>>
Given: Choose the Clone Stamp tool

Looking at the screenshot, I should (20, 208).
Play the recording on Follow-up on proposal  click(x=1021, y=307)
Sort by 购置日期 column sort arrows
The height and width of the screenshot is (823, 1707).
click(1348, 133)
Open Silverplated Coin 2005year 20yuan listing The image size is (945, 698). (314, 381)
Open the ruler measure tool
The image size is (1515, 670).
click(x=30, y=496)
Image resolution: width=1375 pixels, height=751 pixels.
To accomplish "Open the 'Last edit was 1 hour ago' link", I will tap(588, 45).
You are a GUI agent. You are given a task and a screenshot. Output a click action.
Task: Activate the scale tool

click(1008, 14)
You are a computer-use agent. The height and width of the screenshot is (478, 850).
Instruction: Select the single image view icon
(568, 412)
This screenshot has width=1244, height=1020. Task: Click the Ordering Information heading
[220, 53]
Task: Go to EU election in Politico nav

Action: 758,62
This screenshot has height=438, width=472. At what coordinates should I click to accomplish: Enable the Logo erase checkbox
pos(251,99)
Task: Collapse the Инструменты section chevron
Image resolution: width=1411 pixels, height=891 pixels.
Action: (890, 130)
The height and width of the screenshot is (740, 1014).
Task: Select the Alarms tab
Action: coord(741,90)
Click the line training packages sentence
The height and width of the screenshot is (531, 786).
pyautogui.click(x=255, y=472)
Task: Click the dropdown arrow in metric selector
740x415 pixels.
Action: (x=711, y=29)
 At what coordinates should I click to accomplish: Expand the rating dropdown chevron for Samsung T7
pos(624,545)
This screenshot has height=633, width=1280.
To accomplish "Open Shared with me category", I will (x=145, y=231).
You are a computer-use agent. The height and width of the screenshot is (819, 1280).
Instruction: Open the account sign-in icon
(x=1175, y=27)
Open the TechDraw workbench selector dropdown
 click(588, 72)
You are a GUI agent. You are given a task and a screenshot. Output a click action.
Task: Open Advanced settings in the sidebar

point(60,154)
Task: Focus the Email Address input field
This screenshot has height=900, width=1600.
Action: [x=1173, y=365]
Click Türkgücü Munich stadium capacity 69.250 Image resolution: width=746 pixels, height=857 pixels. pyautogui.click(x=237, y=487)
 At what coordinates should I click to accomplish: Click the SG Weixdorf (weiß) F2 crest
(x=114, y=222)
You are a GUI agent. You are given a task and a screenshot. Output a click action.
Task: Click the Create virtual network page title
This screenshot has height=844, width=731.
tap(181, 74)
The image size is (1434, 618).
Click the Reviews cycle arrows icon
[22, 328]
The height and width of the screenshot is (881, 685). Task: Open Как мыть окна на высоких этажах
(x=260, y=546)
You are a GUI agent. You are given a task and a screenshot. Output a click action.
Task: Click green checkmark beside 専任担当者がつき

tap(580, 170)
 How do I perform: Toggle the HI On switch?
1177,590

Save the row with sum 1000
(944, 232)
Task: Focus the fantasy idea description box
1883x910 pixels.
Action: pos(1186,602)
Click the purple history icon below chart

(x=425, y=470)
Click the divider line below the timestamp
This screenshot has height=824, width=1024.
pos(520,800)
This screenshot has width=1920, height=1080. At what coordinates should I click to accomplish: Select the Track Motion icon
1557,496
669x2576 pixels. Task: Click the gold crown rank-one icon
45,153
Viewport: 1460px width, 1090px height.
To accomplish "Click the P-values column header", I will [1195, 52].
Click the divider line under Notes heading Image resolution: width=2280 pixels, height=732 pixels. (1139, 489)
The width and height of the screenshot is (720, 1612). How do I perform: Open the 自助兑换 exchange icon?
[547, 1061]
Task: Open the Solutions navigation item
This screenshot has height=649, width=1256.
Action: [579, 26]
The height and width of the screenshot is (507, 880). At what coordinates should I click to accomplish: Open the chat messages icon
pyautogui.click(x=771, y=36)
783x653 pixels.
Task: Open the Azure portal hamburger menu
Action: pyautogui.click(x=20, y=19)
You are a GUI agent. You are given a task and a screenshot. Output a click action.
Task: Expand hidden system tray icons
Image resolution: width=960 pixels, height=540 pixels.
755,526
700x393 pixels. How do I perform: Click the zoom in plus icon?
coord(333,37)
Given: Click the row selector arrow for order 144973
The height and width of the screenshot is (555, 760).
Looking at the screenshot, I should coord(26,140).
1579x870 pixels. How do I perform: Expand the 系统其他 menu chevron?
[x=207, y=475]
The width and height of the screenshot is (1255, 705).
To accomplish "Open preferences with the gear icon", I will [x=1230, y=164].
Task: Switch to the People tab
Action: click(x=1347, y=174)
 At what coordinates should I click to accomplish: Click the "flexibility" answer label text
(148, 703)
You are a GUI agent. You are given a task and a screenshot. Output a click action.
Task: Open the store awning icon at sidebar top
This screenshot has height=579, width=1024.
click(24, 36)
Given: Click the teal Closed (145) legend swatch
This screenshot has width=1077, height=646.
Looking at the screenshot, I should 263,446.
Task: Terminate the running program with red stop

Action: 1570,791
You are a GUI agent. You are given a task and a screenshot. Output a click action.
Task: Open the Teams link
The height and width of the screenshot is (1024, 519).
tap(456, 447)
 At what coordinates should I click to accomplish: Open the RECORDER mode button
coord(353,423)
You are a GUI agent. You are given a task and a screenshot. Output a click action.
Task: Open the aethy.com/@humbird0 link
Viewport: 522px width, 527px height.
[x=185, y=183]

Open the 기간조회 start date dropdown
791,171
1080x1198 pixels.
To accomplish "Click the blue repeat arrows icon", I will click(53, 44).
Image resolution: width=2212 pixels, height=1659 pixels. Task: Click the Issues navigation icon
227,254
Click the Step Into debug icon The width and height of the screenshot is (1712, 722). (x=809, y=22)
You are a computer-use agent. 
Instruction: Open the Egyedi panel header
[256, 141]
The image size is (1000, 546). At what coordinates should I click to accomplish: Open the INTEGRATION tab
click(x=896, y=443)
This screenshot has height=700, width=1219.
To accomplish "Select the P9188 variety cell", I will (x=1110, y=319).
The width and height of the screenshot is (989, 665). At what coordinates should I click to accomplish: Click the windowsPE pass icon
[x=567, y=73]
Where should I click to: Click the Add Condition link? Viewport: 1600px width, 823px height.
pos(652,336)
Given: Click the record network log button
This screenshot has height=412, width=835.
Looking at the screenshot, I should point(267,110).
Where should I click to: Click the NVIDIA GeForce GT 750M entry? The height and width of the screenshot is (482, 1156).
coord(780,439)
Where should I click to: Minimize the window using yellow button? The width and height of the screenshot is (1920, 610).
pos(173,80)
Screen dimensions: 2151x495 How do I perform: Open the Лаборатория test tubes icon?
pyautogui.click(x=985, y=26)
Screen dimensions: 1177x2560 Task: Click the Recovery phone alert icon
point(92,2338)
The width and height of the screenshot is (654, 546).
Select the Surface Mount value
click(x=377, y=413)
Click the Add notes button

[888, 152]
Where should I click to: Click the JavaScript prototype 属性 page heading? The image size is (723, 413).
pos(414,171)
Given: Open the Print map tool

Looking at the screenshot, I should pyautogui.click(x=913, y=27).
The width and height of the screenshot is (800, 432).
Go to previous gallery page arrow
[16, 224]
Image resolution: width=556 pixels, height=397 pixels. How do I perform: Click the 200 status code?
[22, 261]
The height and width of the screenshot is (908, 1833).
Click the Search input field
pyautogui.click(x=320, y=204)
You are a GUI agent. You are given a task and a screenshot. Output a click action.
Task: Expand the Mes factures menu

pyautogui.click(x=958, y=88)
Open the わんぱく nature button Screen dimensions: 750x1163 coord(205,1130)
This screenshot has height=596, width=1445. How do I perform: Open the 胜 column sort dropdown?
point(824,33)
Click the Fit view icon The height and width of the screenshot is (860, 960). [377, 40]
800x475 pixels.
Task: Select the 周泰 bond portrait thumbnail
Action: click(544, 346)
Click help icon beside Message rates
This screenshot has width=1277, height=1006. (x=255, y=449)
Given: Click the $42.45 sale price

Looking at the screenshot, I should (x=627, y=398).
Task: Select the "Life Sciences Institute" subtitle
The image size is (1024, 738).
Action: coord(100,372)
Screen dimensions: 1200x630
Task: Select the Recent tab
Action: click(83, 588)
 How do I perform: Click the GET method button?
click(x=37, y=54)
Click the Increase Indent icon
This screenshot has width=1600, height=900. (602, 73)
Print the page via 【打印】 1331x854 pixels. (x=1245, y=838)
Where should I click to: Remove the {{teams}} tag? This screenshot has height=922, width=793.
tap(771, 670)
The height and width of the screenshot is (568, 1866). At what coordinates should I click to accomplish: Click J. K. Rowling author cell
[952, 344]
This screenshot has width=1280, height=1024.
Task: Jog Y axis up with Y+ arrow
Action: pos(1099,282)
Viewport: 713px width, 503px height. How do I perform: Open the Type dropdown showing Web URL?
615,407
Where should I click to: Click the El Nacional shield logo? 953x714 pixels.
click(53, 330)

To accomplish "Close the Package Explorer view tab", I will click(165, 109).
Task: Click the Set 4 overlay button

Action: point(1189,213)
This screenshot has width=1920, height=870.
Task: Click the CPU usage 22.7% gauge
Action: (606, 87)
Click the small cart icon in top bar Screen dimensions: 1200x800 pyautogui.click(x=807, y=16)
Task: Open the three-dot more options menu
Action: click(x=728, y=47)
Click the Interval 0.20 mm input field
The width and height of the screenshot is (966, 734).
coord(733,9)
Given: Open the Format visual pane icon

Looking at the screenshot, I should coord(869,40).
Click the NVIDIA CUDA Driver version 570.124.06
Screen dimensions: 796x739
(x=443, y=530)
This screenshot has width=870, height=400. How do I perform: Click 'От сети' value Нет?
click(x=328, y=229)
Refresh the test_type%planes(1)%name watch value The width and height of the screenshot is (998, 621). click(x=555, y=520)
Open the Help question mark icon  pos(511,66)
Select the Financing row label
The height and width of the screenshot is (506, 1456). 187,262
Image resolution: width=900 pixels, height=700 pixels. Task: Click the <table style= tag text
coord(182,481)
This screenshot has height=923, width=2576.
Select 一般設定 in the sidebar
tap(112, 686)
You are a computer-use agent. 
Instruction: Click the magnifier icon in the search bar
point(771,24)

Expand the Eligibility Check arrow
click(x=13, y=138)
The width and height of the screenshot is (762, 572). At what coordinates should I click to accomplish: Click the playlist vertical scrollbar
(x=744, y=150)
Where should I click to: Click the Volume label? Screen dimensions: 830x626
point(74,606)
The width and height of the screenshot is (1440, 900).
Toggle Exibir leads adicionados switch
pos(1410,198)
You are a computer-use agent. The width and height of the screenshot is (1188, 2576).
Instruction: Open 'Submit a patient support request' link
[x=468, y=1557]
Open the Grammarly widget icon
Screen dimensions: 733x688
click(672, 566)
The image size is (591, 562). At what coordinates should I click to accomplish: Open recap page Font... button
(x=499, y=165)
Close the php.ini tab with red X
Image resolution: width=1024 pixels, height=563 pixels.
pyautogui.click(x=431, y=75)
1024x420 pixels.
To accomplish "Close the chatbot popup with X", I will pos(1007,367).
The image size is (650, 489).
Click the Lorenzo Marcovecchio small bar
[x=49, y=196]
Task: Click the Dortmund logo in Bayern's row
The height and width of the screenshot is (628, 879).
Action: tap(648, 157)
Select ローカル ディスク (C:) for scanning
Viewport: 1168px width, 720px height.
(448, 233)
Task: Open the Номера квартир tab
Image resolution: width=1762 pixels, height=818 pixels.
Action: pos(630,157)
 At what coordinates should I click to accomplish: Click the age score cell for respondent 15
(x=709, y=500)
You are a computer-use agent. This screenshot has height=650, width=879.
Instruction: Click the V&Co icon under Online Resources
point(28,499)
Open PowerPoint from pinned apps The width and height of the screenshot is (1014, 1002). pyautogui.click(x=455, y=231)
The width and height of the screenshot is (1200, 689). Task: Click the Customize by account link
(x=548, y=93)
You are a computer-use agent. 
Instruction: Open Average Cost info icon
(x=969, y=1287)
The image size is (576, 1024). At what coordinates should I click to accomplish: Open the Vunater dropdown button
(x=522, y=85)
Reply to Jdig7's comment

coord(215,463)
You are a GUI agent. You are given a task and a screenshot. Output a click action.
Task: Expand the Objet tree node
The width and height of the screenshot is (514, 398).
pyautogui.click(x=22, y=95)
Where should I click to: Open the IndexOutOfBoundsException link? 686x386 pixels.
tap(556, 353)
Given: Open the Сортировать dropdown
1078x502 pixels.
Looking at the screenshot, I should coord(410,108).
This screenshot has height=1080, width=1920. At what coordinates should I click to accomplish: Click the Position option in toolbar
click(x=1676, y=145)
<<
→ **ACTIVITY**:
Among the records above, find the lines where the word "computer" appears and copy them.

→ **EXPECTED OUTPUT**:
You are a computer-use agent. The height and width of the screenshot is (478, 850).
You are a computer-use agent. The height and width of the screenshot is (819, 1280).
You are a computer-use agent. 
You are a computer-use agent. 
You are a computer-use agent. The width and height of the screenshot is (1188, 2576).
You are a computer-use agent. This screenshot has height=650, width=879.
You are a computer-use agent. 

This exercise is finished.